▶ Required action: Find the line in the entries below that contains "Given: Click the search". Repeat it exactly, and every line after it through the line that contains "Task: Select the 'Never' option".

▶ Excerpted data:
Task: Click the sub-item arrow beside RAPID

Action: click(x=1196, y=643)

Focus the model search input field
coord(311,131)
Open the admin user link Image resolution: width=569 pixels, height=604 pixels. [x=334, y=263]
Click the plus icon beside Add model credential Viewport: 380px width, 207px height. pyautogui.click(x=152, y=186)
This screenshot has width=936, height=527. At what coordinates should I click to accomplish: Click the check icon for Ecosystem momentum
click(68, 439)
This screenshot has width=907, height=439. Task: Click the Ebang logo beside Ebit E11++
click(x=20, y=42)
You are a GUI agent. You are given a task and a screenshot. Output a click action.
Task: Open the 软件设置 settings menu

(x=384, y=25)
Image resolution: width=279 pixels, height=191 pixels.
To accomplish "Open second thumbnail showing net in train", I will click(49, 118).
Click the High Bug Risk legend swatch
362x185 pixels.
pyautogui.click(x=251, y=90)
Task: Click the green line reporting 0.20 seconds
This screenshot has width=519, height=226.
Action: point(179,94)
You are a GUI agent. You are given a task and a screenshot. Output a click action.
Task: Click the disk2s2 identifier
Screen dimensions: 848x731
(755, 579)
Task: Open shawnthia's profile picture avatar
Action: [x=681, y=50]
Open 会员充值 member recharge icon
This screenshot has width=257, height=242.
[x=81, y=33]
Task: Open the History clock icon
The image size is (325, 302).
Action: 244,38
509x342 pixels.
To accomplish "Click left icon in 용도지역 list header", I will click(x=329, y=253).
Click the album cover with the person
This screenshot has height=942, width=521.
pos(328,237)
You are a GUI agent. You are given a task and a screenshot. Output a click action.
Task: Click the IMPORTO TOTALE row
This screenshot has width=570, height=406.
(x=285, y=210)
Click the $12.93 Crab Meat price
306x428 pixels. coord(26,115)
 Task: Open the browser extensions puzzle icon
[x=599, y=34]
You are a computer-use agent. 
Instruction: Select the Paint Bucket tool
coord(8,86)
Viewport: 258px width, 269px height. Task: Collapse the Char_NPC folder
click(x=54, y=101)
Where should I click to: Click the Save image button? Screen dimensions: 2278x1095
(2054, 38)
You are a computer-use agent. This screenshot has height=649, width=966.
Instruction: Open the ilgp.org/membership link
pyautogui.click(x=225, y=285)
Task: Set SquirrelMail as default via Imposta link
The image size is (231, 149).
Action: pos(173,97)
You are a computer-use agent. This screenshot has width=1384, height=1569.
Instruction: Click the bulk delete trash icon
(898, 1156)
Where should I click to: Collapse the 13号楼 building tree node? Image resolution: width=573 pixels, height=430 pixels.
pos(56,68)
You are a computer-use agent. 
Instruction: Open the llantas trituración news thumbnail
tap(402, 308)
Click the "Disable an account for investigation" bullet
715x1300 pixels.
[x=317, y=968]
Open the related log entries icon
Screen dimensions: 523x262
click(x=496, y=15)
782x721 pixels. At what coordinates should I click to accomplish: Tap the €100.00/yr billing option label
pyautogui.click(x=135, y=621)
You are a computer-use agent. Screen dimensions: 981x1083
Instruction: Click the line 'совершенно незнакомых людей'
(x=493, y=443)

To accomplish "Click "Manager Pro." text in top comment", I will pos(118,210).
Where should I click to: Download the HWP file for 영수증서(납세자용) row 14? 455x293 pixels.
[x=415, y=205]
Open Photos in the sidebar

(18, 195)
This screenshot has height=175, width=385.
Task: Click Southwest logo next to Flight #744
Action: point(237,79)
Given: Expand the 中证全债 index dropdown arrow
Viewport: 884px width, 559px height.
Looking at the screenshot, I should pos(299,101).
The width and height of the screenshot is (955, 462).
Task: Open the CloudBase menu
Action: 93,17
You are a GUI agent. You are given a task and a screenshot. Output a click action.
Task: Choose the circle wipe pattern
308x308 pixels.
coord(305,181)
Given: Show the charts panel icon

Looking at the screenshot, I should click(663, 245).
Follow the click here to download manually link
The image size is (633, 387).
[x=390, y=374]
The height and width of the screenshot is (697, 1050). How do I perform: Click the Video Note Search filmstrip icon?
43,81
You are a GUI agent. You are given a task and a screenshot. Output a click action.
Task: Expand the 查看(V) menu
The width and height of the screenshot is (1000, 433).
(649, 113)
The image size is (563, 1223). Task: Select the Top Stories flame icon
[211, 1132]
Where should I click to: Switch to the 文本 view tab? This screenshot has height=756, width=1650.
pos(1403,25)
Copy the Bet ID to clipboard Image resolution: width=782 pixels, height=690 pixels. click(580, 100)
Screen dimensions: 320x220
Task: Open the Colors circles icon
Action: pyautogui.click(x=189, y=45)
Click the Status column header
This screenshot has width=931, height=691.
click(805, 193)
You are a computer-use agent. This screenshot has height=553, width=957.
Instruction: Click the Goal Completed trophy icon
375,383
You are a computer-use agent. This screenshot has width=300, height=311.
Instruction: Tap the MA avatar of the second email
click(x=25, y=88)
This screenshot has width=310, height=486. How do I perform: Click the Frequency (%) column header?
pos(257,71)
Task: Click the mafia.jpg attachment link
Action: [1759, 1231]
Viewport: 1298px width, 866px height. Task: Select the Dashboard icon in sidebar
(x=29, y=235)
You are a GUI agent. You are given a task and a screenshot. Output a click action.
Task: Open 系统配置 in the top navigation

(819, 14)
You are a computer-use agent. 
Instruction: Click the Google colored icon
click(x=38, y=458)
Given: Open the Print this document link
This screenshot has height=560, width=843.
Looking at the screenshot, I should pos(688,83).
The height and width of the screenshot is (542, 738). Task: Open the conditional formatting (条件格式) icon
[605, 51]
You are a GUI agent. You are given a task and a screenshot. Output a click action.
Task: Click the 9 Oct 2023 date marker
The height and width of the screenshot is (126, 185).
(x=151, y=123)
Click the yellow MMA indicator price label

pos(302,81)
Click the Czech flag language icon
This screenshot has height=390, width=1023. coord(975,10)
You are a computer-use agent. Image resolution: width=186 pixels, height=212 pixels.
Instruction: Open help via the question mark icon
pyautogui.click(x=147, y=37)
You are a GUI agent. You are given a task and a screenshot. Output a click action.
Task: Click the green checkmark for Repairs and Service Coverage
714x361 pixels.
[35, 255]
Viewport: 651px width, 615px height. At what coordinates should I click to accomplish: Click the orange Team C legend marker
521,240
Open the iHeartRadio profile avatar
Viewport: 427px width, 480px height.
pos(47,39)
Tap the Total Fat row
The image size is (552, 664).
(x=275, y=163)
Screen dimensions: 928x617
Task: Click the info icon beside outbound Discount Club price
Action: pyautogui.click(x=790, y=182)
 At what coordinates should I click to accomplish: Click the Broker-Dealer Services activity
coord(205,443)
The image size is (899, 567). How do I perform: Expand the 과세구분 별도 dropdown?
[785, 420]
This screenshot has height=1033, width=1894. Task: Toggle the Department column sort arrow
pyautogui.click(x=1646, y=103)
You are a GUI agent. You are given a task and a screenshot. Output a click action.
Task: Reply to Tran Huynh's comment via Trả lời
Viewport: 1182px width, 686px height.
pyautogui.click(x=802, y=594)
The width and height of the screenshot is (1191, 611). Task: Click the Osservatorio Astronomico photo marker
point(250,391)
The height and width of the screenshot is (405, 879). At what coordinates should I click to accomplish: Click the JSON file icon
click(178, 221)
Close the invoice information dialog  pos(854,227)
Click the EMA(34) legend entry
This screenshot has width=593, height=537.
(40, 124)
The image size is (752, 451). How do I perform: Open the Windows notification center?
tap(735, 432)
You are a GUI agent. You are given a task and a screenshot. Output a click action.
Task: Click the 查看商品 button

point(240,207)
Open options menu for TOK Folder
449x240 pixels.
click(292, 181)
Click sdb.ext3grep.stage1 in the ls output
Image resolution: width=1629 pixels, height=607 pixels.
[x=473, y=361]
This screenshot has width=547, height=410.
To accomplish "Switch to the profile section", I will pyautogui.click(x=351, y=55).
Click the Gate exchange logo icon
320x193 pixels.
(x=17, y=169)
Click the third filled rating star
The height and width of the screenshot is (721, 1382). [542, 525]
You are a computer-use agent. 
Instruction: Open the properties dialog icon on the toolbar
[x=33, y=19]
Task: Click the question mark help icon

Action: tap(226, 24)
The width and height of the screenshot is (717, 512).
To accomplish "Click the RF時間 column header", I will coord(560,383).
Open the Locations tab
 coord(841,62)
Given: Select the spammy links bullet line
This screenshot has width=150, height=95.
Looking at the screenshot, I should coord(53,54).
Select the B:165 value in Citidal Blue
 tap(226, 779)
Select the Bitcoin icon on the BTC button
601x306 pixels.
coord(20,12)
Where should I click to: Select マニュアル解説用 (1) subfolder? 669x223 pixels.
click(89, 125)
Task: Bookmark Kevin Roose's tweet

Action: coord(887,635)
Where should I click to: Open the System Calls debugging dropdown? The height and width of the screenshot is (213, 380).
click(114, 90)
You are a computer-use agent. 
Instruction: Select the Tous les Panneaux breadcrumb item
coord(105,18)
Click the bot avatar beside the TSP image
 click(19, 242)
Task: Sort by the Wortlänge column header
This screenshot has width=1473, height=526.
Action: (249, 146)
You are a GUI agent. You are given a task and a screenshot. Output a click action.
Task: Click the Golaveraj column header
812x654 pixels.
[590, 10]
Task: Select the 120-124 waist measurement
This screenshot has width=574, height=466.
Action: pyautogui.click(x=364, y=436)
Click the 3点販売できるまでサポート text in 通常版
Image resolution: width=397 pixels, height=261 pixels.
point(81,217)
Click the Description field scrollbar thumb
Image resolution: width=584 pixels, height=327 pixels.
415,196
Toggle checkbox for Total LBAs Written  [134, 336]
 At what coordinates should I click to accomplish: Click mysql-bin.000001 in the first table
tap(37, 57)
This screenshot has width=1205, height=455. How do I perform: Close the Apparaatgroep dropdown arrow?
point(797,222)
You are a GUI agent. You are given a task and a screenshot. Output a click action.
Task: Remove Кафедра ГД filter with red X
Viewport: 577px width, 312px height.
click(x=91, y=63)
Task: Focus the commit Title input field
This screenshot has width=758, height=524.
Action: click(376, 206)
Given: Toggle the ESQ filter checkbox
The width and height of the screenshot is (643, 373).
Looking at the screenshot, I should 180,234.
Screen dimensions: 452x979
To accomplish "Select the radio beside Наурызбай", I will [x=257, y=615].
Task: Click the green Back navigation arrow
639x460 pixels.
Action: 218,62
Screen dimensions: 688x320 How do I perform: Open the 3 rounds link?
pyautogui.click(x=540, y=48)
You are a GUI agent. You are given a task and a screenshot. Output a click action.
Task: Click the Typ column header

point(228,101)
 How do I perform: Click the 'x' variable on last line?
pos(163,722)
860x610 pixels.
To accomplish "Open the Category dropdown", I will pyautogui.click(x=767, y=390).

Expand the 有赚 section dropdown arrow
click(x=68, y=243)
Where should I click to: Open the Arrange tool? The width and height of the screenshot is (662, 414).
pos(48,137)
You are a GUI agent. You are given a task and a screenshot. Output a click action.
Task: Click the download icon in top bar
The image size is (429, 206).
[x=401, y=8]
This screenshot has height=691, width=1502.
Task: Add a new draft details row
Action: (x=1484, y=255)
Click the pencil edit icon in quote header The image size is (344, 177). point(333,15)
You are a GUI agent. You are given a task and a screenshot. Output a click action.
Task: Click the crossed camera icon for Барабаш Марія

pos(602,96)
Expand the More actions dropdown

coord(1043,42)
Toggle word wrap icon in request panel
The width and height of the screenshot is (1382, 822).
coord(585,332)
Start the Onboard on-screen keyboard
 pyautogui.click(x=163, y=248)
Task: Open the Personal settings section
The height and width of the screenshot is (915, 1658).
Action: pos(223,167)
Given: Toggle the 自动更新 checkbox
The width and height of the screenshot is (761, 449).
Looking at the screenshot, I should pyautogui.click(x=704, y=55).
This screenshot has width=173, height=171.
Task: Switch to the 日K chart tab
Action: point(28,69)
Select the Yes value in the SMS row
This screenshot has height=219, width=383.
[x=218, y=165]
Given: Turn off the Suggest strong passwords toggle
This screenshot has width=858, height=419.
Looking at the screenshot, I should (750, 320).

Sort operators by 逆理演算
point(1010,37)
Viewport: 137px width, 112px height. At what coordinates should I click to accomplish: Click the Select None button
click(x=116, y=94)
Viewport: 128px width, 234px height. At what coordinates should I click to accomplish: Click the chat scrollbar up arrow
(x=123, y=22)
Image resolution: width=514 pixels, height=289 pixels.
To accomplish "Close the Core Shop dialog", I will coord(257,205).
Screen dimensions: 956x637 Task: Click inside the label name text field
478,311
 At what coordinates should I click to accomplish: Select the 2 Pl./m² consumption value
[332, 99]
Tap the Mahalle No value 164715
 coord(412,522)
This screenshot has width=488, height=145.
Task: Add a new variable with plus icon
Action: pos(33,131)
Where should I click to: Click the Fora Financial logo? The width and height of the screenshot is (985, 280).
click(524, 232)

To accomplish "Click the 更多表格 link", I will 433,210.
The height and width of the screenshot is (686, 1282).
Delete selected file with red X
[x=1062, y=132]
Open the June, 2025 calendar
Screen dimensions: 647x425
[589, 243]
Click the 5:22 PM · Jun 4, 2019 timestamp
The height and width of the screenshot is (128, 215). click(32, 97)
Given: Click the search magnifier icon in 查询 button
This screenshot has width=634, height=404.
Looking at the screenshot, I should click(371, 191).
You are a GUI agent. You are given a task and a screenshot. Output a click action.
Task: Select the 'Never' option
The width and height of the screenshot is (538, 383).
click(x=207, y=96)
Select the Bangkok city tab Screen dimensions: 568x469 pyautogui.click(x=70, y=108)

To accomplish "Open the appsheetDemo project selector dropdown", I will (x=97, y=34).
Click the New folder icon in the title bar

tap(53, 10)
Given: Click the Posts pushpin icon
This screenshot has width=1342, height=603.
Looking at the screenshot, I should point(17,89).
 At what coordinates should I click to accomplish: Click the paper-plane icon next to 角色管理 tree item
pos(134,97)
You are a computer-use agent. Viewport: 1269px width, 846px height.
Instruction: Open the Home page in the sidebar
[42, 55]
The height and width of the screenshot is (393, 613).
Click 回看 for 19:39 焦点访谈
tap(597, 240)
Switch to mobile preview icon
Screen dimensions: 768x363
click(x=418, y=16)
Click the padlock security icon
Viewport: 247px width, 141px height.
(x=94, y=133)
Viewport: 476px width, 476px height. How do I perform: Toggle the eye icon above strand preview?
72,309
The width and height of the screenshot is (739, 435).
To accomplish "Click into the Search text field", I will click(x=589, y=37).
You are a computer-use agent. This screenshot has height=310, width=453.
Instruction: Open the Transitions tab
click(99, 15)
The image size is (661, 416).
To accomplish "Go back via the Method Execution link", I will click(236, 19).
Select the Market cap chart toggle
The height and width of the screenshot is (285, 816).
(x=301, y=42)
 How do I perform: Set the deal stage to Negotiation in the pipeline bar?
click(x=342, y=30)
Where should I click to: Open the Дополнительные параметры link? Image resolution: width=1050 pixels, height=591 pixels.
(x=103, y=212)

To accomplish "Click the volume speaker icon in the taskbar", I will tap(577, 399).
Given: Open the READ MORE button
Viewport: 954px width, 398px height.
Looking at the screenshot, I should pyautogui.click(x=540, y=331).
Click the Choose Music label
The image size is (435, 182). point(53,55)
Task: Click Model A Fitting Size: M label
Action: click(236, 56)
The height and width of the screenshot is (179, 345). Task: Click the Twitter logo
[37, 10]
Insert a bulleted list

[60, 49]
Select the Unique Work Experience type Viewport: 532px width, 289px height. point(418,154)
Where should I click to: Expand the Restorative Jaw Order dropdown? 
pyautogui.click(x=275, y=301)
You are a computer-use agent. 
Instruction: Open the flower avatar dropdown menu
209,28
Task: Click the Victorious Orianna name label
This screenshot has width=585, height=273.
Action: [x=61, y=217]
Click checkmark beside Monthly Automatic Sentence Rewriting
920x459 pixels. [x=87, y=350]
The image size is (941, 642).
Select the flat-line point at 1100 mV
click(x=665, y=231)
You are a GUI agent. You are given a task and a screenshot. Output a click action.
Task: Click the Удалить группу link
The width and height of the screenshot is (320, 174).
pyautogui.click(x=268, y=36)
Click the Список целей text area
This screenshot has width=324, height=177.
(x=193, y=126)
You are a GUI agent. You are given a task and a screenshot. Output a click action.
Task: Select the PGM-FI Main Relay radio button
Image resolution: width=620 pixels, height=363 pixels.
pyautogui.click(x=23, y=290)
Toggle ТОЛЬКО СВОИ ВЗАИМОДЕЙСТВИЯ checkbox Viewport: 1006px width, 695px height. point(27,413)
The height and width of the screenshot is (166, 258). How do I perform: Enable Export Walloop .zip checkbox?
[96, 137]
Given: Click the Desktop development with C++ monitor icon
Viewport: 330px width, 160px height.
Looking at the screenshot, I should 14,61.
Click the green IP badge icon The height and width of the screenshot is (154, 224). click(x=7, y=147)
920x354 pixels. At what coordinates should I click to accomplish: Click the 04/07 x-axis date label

▶ Exercise output:
Given: Click the search magnifier icon in 查询 button
This screenshot has width=634, height=404.
Looking at the screenshot, I should click(371, 191).
You are a GUI agent. You are given a task and a screenshot. Output a click action.
Task: Select the 'Never' option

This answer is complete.